John Quiggin is helping to assemble contributors to provide a Wikipedia coverage that includes all the major categories in the Journal of Economic Literature (JEL) economics subject classification system. His hope is that the scheme is robust enough to allow for an expansion of Wikipedia to compete with specialist works like the New Palgrave Dictionary of Economics. John is optimistic about Wikipedia’s potential but, as he notes, the economics section of Wikipedia is a long way from being a comprehensive reference source at present. Currently there are whole categories in the JEL system for which Wikipedia doesn’t have an entry – John cites the example of Computable General Equilibrium models for example.

I use Wikipedia all the time so I support this effort. One advantage of Wikipedia is its currency. The day after noted economist, John Kenneth Galbraith’s recent death, his entry on Wikipedia had been updated to reflect that fact. Articles in the New Palgrave will take years to edit and publish. In fact ex-Agenda editor Michael James is now editing a second edition of the New Palgrave due for release in 2008. The earlier edition was released in 1987 so it will be more than a 20 year gap. Other advantages of the Wikipedia approach are that (i) it is free, (ii) entries can be classified and accessed via a subject classification system such as JEL and (iii) hyperlinks can be introduced in a Wikipedia entry that connect to related information very quickly. Thus – the supreme virtue of the Web occurs – search can be carried out immediately online at low cost.
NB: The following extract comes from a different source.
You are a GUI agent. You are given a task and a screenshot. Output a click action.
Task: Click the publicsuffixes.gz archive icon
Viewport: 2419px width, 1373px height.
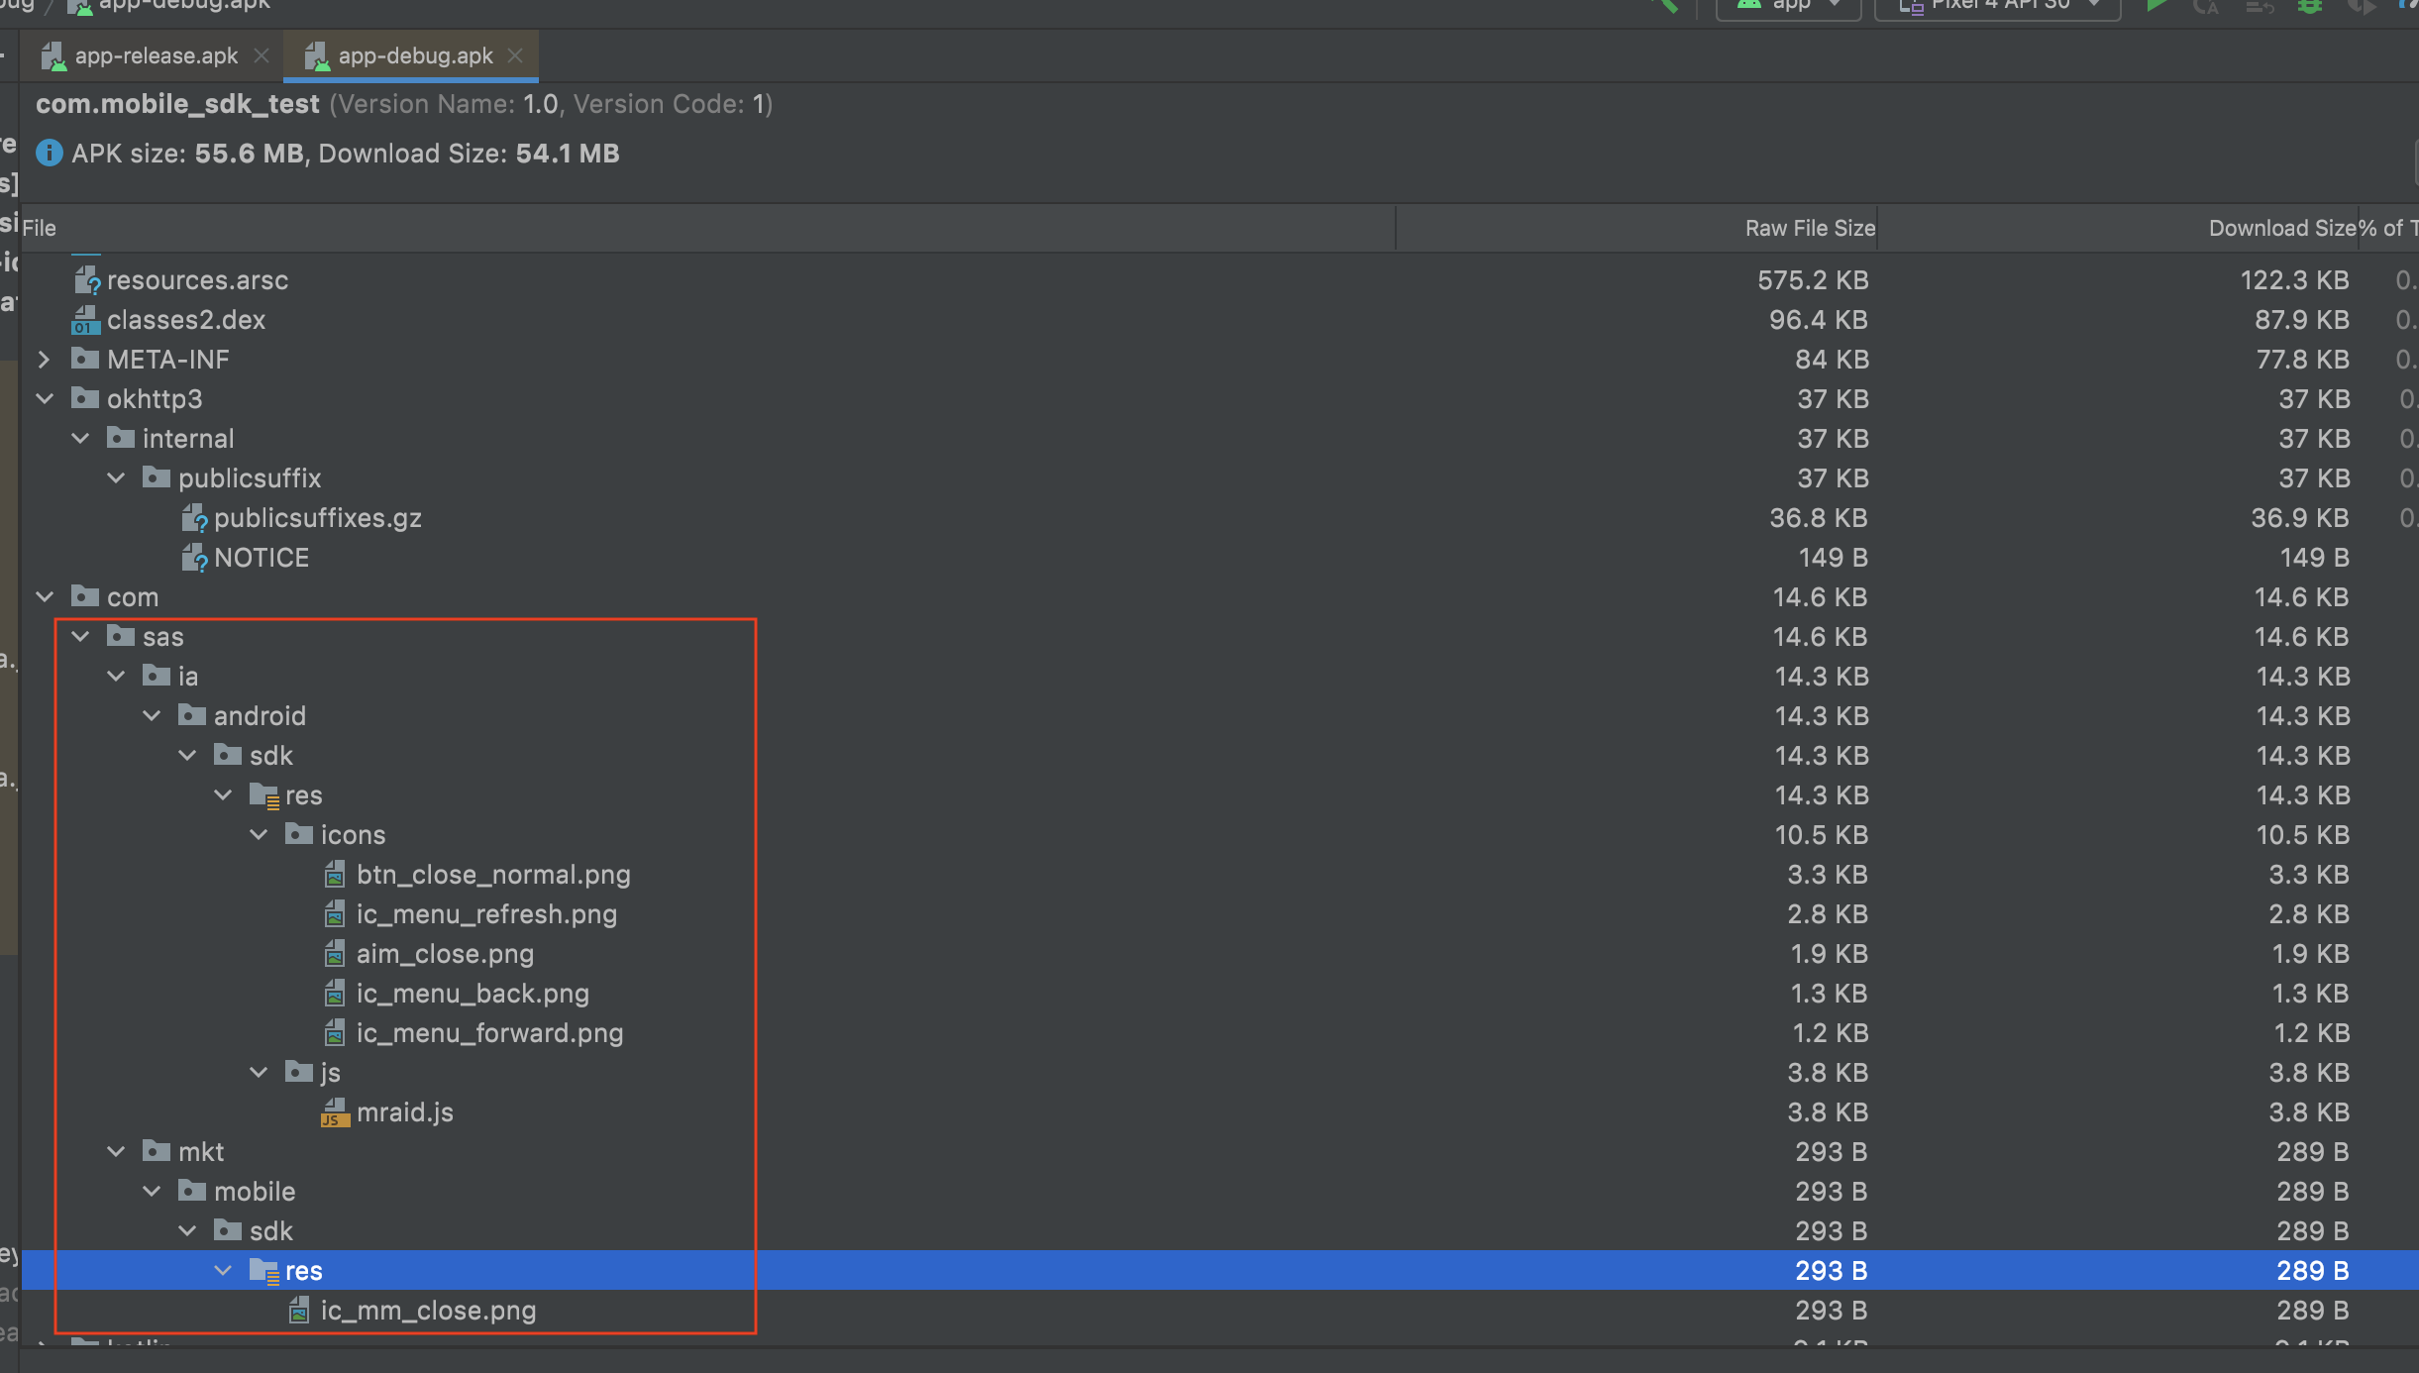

The New Palgrave will be an expensive volume but online access will be available to subscribers so in this sense it too will be easy to search. One issue will be how much its publishers do invest in updating information and whether, in fact, updating occurs at all. A difficulty with making updates is that citation becomes difficult.

Obviously we benefit as consumers and producers of economics in having this form of competition between conventionally published and open source information. Wikipedia will have some competitive advantages but so too will the New Palgrave. Citation will be easier from the New Palgrave and accuracy and comprehensiveness will be claimed to be an advantage. Authors will be identified and paid for their contributions so one would expect better quality. I know that ‘open source’ enthusiasts argue that intellectual motivation can offset this last factor but I remain sceptical. On the issue of accuracy a recent debate has concerned the relative accuracy of Wikipedia compared to such publications as the Encyclopedia Britannica. The evidence suggests Wikipedia does as well or better. Frankly this evidence surprises me but, despite some problems with Wikipedia, it is obviously a valuable resource. Other work has compared operating systems such as the commercial Windows system with the open source Linux system. From many viewpoints Linux comes up surprisingly well in this comparison.

I’ll probably offer my own services to John Quiggin’s effort and certainly applaud his enthusiasm for the Wikipedia project. I’ll also certainly buy a copy of the New Palgrave when it comes out. I bought the 1997 edition and it is one of the most used sets of books in my professional library.